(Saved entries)

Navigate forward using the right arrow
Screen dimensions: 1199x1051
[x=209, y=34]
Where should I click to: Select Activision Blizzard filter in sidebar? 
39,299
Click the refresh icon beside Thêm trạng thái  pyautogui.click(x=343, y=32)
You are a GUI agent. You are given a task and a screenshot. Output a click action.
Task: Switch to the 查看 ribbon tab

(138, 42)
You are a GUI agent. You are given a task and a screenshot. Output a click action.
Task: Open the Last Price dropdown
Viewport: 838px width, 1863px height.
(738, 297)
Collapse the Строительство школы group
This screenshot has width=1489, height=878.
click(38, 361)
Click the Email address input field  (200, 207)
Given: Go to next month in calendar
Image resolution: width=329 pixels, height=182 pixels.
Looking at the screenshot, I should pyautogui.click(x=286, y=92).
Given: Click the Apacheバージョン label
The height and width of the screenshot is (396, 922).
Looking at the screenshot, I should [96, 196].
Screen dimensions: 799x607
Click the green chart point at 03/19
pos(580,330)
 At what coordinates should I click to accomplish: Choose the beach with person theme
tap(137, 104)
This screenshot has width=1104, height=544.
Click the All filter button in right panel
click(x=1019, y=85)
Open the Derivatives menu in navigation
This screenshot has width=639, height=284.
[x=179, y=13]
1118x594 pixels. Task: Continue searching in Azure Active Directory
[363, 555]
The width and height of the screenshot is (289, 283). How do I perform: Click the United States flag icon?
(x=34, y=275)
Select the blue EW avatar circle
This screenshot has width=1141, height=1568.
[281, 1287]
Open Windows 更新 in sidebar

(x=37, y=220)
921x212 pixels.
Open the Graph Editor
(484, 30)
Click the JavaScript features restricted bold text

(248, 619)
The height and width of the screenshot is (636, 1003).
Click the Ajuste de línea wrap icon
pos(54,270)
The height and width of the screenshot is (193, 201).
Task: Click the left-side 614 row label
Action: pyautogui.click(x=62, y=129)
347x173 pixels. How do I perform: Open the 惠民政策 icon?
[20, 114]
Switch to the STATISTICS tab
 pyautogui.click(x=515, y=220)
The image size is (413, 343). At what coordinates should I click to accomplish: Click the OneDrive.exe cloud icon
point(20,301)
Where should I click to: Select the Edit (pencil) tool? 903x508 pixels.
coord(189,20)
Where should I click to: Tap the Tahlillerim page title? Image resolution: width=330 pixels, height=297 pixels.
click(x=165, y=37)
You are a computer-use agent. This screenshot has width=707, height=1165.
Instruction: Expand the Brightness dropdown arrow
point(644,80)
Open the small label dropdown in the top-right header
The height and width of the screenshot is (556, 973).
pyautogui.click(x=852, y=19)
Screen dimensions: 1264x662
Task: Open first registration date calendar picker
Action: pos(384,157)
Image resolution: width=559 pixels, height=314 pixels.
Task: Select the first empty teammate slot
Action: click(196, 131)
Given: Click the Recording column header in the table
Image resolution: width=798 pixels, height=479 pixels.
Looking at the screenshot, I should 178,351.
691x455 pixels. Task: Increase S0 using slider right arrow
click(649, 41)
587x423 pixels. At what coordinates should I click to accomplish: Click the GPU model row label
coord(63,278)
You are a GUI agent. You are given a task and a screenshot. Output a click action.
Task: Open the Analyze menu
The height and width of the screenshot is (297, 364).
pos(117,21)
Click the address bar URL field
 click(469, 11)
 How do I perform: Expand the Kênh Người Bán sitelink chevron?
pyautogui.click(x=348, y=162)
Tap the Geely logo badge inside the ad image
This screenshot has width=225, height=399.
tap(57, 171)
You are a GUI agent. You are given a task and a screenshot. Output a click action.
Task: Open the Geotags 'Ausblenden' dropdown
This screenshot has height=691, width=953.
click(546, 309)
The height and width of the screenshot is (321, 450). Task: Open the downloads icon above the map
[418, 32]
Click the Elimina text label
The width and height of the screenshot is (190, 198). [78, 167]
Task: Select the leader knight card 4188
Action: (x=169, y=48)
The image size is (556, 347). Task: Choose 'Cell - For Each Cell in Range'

## Exercise instructions
Without leaving anything out, repeat the data exactly.

## Expected output
Navigate forward using the right arrow
Screen dimensions: 1199x1051
[x=209, y=34]
Where should I click to: Select Activision Blizzard filter in sidebar? 
39,299
Click the refresh icon beside Thêm trạng thái  pyautogui.click(x=343, y=32)
You are a GUI agent. You are given a task and a screenshot. Output a click action.
Task: Switch to the 查看 ribbon tab

(138, 42)
You are a GUI agent. You are given a task and a screenshot. Output a click action.
Task: Open the Last Price dropdown
Viewport: 838px width, 1863px height.
(738, 297)
Collapse the Строительство школы group
This screenshot has width=1489, height=878.
click(38, 361)
Click the Email address input field  (200, 207)
Given: Go to next month in calendar
Image resolution: width=329 pixels, height=182 pixels.
Looking at the screenshot, I should pyautogui.click(x=286, y=92).
Given: Click the Apacheバージョン label
The height and width of the screenshot is (396, 922).
Looking at the screenshot, I should [96, 196].
Screen dimensions: 799x607
Click the green chart point at 03/19
pos(580,330)
 At what coordinates should I click to accomplish: Choose the beach with person theme
tap(137, 104)
This screenshot has width=1104, height=544.
Click the All filter button in right panel
click(x=1019, y=85)
Open the Derivatives menu in navigation
This screenshot has width=639, height=284.
[x=179, y=13]
1118x594 pixels. Task: Continue searching in Azure Active Directory
[363, 555]
The width and height of the screenshot is (289, 283). How do I perform: Click the United States flag icon?
(x=34, y=275)
Select the blue EW avatar circle
This screenshot has width=1141, height=1568.
[281, 1287]
Open Windows 更新 in sidebar

(x=37, y=220)
921x212 pixels.
Open the Graph Editor
(484, 30)
Click the JavaScript features restricted bold text

(248, 619)
The height and width of the screenshot is (636, 1003).
Click the Ajuste de línea wrap icon
pos(54,270)
The height and width of the screenshot is (193, 201).
Task: Click the left-side 614 row label
Action: pyautogui.click(x=62, y=129)
347x173 pixels. How do I perform: Open the 惠民政策 icon?
[20, 114]
Switch to the STATISTICS tab
 pyautogui.click(x=515, y=220)
The image size is (413, 343). At what coordinates should I click to accomplish: Click the OneDrive.exe cloud icon
point(20,301)
Where should I click to: Select the Edit (pencil) tool? 903x508 pixels.
coord(189,20)
Where should I click to: Tap the Tahlillerim page title? Image resolution: width=330 pixels, height=297 pixels.
click(x=165, y=37)
You are a computer-use agent. This screenshot has width=707, height=1165.
Instruction: Expand the Brightness dropdown arrow
point(644,80)
Open the small label dropdown in the top-right header
The height and width of the screenshot is (556, 973).
pyautogui.click(x=852, y=19)
Screen dimensions: 1264x662
Task: Open first registration date calendar picker
Action: pos(384,157)
Image resolution: width=559 pixels, height=314 pixels.
Task: Select the first empty teammate slot
Action: click(196, 131)
Given: Click the Recording column header in the table
Image resolution: width=798 pixels, height=479 pixels.
Looking at the screenshot, I should 178,351.
691x455 pixels. Task: Increase S0 using slider right arrow
click(649, 41)
587x423 pixels. At what coordinates should I click to accomplish: Click the GPU model row label
coord(63,278)
You are a GUI agent. You are given a task and a screenshot. Output a click action.
Task: Open the Analyze menu
The height and width of the screenshot is (297, 364).
pos(117,21)
Click the address bar URL field
 click(469, 11)
 How do I perform: Expand the Kênh Người Bán sitelink chevron?
pyautogui.click(x=348, y=162)
Tap the Geely logo badge inside the ad image
This screenshot has width=225, height=399.
tap(57, 171)
You are a GUI agent. You are given a task and a screenshot. Output a click action.
Task: Open the Geotags 'Ausblenden' dropdown
This screenshot has height=691, width=953.
click(546, 309)
The height and width of the screenshot is (321, 450). Task: Open the downloads icon above the map
[418, 32]
Click the Elimina text label
The width and height of the screenshot is (190, 198). [78, 167]
Task: Select the leader knight card 4188
Action: (x=169, y=48)
The image size is (556, 347). Task: Choose 'Cell - For Each Cell in Range'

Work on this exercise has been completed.